● **Exercise goal**
Write out, from the entries below, exactly the lines that run between the lines holding "Collapse the 热源负荷预测 folder" and "Switch to the Rule Monitoring tab", inclusive, and stop there.
─── Data under study ───
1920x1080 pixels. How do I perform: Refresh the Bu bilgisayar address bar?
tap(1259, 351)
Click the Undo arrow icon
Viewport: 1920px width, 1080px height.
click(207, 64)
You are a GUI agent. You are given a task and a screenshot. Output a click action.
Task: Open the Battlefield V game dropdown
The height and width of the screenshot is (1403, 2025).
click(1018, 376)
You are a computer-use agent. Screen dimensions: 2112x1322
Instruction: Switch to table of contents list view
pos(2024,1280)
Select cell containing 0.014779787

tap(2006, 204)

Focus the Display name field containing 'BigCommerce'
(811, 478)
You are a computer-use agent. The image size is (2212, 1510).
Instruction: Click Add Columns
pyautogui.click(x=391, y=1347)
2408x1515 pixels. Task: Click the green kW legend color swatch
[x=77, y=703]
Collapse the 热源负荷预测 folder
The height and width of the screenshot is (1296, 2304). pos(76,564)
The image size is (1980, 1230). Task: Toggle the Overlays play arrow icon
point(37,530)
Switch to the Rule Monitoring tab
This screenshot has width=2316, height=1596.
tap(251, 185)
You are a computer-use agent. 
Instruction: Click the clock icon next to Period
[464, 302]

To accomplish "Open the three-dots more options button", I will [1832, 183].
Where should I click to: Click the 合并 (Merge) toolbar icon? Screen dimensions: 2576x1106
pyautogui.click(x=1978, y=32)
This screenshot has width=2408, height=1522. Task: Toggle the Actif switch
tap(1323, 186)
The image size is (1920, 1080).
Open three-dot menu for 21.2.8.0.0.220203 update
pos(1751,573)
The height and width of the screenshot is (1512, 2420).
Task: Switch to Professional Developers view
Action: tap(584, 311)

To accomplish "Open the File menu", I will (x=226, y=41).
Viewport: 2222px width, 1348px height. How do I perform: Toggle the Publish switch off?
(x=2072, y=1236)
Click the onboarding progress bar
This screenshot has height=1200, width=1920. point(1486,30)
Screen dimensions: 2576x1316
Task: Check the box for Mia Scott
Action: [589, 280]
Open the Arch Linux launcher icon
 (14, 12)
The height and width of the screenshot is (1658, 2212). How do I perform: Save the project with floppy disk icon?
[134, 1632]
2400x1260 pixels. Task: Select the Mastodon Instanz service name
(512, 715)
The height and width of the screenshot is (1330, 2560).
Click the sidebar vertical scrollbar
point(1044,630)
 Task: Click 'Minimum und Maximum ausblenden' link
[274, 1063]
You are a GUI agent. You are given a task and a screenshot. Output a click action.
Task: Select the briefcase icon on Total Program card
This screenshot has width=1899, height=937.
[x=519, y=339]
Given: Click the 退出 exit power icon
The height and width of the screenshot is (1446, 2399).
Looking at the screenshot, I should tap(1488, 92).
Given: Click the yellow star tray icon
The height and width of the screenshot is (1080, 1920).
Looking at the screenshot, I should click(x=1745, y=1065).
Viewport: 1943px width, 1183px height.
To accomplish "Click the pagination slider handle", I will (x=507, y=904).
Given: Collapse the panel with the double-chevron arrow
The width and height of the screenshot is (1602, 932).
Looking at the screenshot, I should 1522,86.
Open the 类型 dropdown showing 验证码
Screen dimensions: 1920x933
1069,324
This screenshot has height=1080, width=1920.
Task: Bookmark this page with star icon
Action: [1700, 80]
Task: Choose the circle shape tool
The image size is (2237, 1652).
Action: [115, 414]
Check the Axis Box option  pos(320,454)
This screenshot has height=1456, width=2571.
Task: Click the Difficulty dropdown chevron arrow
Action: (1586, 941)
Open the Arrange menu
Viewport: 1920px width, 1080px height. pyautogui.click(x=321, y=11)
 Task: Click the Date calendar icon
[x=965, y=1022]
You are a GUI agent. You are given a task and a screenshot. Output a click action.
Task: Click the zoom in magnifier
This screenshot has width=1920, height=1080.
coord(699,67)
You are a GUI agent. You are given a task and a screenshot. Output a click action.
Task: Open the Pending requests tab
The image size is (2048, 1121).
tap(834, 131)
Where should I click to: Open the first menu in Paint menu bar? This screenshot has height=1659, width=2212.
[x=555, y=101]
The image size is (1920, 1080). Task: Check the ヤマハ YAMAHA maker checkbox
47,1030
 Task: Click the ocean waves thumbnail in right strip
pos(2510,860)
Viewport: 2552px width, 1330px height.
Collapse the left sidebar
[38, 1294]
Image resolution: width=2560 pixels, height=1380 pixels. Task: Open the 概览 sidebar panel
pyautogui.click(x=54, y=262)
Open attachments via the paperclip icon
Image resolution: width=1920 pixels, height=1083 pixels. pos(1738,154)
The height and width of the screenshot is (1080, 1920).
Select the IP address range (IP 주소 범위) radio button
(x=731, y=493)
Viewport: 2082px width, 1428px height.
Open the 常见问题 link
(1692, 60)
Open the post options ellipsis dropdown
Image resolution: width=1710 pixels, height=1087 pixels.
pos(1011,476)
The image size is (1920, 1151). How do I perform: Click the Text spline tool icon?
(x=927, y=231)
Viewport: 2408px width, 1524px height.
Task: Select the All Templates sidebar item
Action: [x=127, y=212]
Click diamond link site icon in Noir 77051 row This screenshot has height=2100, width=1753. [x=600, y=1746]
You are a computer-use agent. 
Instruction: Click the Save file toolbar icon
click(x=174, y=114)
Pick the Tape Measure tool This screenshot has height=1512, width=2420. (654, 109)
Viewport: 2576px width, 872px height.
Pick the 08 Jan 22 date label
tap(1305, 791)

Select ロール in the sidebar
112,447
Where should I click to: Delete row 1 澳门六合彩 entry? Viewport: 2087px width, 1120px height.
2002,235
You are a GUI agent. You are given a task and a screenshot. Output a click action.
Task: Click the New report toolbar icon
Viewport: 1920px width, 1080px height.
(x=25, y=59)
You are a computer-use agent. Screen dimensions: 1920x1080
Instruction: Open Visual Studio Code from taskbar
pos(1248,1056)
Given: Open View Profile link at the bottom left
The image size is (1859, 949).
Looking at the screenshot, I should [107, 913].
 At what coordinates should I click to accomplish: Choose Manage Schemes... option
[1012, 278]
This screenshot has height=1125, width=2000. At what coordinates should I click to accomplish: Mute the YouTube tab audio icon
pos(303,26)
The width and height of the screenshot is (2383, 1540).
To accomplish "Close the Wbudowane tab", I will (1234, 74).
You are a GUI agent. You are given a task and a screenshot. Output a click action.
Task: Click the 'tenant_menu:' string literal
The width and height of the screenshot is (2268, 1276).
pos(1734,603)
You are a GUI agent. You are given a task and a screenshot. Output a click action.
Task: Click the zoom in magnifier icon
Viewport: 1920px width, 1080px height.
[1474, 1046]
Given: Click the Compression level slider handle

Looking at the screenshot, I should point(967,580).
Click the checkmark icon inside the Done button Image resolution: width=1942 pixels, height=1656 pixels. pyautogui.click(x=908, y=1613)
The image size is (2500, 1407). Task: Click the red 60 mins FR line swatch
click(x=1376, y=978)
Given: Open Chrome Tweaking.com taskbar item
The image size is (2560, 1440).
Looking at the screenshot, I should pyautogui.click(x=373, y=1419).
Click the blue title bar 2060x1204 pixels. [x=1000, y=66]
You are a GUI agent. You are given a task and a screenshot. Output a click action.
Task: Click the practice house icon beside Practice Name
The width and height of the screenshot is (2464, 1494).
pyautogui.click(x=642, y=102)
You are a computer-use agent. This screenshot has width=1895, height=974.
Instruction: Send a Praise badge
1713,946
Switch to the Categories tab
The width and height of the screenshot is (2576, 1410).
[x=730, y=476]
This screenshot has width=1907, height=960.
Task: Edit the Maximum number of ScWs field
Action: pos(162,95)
───
● **Task response**
Collapse the 热源负荷预测 folder
The height and width of the screenshot is (1296, 2304). pos(76,564)
The image size is (1980, 1230). Task: Toggle the Overlays play arrow icon
point(37,530)
Switch to the Rule Monitoring tab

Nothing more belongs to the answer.